____ Page text

I'm confused—the author keeps referring to rotations. The very first sentence is "To represent 3D rotations graphics programmers use Quaternions", even. But I don't think you don't need quaternions to represent 3D rotations. You need quaternions to represent translations, because translations aren't linear functions in 3D. (To be a linear function, v * 0 = 0, but that isn't true for translations). My understanding was that the extra dimension was to be able to represent translations. Am I mistaken?
Yes, you are mistaken. You need 3 dimensions to represent a 3D rotation (2 for picking an axis, plus one for picking an angle). To represent translations and rotations together, you need 6 dimensions.
This also shows that the talk of needing to visualize 4d to understand quaternions is disingenuous. The formula for using a quaternion to rotate a vector is qvq^-1, from which it is immediate that changing the length of a quaternion does not change the rotation it represents. So you can just deal with unit-length quaternions, which form a 3D space.
Hmm, I seem to be mixing up using 4d linear operations (ie, a 4x4 matrix) to represent translation, rotation, scaling, etc, with their combinations, with representing a rotation itself. Thanks for your help—I'll dig more into this.

________
____ Supplied entries

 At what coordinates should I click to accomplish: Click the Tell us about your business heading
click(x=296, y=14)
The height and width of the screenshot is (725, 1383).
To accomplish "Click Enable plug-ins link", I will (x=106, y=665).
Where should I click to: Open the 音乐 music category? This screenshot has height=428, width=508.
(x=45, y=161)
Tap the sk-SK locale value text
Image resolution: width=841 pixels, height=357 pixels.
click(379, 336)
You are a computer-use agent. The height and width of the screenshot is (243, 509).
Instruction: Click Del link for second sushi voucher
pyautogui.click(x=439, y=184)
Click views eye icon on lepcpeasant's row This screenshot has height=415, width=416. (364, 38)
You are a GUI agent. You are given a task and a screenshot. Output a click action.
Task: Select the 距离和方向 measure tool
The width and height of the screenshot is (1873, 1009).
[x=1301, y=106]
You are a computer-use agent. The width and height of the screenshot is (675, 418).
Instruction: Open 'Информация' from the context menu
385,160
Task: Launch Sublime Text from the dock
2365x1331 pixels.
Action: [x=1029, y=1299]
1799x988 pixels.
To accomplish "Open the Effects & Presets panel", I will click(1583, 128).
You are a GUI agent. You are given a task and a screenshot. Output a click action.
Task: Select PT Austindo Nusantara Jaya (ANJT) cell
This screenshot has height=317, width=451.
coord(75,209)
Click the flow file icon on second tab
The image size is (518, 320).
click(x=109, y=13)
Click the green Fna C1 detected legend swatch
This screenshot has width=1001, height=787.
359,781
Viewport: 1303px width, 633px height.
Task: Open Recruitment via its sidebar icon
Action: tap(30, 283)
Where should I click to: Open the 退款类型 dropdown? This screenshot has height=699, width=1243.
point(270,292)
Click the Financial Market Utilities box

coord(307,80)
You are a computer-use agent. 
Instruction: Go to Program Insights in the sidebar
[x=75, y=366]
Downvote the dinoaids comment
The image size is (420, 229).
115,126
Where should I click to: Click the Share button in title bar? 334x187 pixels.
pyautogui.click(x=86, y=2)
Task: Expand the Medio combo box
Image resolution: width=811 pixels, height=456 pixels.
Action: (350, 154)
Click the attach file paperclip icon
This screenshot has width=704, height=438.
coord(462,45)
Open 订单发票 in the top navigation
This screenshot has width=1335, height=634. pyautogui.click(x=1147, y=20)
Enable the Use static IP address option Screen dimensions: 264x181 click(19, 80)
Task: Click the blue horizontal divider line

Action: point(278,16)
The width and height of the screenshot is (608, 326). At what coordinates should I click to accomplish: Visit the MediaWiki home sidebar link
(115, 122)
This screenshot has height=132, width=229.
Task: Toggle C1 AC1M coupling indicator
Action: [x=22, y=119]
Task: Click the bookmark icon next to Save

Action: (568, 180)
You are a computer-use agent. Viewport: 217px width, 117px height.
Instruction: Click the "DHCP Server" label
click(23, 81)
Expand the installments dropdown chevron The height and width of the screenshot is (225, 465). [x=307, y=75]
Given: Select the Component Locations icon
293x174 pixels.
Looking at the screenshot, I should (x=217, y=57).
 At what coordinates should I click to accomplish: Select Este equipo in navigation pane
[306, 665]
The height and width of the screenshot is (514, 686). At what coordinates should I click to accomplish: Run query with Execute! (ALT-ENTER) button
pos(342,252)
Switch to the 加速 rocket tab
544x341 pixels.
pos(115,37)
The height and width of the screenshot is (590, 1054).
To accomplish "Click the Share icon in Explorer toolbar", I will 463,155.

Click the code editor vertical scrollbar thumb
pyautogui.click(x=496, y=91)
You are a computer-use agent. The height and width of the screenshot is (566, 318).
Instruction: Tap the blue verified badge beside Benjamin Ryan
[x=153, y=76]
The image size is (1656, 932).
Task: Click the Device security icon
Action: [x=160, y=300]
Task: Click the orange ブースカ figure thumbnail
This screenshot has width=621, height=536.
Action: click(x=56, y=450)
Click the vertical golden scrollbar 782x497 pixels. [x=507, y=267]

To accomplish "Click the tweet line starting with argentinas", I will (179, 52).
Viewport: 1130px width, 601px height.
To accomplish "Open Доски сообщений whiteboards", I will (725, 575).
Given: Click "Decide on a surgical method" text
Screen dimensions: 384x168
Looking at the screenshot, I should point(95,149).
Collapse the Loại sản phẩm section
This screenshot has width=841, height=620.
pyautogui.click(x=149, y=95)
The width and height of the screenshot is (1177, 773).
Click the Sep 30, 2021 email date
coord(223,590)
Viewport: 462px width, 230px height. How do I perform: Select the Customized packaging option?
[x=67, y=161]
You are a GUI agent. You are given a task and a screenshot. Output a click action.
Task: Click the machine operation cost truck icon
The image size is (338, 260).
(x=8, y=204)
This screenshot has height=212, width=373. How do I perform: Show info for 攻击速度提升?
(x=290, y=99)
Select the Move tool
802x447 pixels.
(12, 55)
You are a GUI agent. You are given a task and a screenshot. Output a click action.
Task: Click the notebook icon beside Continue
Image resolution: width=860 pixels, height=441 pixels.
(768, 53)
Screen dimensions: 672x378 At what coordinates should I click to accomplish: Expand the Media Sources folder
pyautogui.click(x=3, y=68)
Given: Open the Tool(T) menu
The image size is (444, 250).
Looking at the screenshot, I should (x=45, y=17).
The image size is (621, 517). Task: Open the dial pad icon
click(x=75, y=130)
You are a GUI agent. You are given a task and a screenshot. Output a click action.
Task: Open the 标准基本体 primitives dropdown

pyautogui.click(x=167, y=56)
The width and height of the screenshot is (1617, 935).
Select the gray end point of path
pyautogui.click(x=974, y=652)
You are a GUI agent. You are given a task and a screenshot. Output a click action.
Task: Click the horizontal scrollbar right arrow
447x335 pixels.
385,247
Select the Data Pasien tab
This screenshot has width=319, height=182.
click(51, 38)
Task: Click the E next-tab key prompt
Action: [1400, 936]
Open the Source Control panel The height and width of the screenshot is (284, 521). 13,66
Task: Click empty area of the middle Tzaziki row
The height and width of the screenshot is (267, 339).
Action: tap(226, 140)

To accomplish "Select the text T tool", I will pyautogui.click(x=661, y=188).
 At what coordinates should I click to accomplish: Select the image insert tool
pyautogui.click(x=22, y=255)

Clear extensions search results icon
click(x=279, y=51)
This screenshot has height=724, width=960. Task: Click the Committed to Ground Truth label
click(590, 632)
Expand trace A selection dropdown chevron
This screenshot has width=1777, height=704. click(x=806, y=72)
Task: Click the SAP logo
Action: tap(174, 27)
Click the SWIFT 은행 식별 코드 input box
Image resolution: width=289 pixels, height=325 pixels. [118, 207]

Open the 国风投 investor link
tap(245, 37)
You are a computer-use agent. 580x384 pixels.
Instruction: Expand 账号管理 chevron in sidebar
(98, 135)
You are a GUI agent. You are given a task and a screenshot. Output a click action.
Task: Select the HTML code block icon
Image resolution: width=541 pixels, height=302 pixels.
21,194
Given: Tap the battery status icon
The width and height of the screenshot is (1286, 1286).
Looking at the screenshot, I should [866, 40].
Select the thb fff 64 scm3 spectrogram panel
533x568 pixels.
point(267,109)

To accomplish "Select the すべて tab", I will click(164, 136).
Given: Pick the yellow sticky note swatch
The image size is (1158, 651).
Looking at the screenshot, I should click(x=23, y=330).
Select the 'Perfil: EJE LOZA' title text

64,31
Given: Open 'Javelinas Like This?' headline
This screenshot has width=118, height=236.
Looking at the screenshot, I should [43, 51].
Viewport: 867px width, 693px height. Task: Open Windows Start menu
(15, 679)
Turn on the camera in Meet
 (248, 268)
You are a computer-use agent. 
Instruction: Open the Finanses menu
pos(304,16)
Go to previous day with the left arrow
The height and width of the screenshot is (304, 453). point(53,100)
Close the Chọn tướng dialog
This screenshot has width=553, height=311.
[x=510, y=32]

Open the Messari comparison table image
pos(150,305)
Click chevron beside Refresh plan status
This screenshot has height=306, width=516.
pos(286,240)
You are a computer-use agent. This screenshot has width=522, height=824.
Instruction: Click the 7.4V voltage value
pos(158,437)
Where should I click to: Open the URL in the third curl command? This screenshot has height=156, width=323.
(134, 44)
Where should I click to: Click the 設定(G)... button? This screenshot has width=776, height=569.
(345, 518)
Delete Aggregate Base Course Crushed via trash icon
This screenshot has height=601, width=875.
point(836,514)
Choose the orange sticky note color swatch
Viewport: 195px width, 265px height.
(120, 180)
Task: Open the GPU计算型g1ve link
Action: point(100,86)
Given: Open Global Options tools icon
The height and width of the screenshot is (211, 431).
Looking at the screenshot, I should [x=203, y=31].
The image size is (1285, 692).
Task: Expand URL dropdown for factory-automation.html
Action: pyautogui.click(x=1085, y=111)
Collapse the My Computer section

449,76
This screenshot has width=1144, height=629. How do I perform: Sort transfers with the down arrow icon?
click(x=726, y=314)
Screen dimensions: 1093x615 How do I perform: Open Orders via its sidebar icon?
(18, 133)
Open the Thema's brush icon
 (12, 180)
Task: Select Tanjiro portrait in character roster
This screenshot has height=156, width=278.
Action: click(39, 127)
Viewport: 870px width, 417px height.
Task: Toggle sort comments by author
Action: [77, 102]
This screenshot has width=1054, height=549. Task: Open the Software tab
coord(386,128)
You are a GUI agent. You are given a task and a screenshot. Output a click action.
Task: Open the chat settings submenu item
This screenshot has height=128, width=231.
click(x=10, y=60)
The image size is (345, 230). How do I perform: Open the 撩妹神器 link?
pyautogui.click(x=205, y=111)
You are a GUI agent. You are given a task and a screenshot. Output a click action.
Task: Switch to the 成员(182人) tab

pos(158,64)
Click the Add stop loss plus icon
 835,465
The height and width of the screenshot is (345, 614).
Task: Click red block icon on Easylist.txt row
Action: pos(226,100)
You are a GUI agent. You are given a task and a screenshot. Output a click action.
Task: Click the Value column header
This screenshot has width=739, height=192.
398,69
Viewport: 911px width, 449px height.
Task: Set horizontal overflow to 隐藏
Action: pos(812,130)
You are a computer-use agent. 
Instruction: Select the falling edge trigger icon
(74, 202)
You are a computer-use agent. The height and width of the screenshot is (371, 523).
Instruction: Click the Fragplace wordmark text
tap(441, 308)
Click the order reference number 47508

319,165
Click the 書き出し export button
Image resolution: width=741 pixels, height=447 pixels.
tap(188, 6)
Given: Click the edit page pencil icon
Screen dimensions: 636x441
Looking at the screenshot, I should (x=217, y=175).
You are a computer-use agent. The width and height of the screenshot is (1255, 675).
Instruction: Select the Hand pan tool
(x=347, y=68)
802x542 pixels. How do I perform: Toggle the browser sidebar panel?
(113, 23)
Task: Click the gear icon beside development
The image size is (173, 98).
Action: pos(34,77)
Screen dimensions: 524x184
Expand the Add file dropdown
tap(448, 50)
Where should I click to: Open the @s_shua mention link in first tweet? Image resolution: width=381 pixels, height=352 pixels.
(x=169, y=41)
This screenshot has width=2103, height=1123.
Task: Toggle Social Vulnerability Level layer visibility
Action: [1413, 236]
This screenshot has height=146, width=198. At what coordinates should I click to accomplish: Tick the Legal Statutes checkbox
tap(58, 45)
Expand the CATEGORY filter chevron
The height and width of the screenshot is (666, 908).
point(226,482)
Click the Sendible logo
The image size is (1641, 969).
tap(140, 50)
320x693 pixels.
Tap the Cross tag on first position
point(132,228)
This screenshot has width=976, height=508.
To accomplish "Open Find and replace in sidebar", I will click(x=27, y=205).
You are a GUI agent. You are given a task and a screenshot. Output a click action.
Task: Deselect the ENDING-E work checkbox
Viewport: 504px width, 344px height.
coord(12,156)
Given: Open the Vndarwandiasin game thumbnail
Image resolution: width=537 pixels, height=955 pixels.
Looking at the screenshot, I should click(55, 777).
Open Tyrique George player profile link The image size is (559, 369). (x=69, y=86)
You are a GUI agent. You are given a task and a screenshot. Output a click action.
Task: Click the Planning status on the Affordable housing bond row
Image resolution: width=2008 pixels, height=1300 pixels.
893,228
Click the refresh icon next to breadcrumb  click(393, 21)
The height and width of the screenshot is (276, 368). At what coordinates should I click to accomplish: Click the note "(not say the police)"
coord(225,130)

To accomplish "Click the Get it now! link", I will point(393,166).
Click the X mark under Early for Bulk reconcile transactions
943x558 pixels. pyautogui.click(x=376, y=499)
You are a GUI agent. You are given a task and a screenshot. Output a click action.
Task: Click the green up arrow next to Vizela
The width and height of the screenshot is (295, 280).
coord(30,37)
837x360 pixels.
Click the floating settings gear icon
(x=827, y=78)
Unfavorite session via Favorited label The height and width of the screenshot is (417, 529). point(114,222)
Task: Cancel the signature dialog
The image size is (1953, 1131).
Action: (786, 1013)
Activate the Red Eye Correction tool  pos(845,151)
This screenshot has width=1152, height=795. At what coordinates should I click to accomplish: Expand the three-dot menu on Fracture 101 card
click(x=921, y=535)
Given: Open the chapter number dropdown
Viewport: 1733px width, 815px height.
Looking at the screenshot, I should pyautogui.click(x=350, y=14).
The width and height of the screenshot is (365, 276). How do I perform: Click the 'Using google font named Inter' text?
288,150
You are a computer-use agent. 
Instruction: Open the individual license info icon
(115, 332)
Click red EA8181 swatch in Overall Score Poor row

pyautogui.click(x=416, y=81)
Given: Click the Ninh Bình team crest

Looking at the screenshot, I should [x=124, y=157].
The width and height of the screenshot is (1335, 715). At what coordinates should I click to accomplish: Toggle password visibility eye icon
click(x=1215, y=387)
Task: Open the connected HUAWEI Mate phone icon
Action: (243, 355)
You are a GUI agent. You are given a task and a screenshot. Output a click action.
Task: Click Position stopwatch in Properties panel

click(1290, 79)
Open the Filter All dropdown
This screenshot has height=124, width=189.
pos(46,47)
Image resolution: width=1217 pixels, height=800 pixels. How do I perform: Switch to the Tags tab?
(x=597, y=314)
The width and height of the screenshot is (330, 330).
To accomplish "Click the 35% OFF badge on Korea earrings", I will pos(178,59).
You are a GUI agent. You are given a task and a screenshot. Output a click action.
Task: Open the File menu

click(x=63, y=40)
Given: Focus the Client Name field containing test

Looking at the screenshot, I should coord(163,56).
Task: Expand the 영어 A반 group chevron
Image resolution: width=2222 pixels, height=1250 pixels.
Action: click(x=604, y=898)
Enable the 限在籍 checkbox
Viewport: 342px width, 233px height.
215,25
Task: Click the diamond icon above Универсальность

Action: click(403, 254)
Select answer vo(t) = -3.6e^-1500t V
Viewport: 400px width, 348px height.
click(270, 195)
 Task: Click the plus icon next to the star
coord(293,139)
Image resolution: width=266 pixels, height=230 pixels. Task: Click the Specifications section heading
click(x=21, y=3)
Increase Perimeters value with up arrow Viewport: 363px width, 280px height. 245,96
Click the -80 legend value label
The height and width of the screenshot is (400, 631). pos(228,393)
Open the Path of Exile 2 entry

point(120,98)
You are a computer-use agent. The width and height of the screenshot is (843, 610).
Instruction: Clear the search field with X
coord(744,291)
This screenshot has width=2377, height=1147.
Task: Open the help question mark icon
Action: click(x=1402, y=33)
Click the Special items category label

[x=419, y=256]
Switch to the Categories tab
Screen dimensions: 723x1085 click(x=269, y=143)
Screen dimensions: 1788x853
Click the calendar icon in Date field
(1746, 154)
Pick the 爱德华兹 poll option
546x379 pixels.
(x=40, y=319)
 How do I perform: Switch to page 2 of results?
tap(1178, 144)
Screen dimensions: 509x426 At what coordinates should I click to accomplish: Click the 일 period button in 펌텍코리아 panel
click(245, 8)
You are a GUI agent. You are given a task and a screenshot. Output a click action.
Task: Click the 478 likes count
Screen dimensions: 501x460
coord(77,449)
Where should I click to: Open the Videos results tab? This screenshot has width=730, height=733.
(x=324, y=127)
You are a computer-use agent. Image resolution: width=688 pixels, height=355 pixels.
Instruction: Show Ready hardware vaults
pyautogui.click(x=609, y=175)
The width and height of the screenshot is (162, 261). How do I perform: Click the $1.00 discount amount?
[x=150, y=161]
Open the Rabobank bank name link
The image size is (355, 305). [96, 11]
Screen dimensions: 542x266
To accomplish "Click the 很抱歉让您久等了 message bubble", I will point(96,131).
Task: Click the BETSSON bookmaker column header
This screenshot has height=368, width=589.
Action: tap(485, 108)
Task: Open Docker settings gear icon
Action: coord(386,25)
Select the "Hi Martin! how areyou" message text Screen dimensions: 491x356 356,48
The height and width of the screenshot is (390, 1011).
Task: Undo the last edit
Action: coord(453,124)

________

**Stated task A**
List every kind of geometric transformation that the quaternion thread names.
**Stated task B**
Go on with the quaternion thread from the point where it stops.

**Right answer A**
Rotation, translation, scaling

**Right answer B**
You don't need to restrict yourself to mathematically-nice algebras of operations or whatever if you're doing 3d graphics though. If you want to represent a translation of x by vector v in 3D, just do x+v.
Computable functions have that same property, and that's the space that programs work in. It doesn't matter if the composition elements are linear, only that they can be computed on your hardware within some time budget.
I wonder if you're getting confused with what is called "a dual quaternion" which has 8 basis elements, and can represent both a translation and a rotation.
Doing some reading, I seem to be mixing this up with https://gamedev.stackexchange.com/questions/72044/why-do-we-.... The later bit I understand, but I think it shows I don't really get what this article is all about. I'll have to read it further. Thank you :-)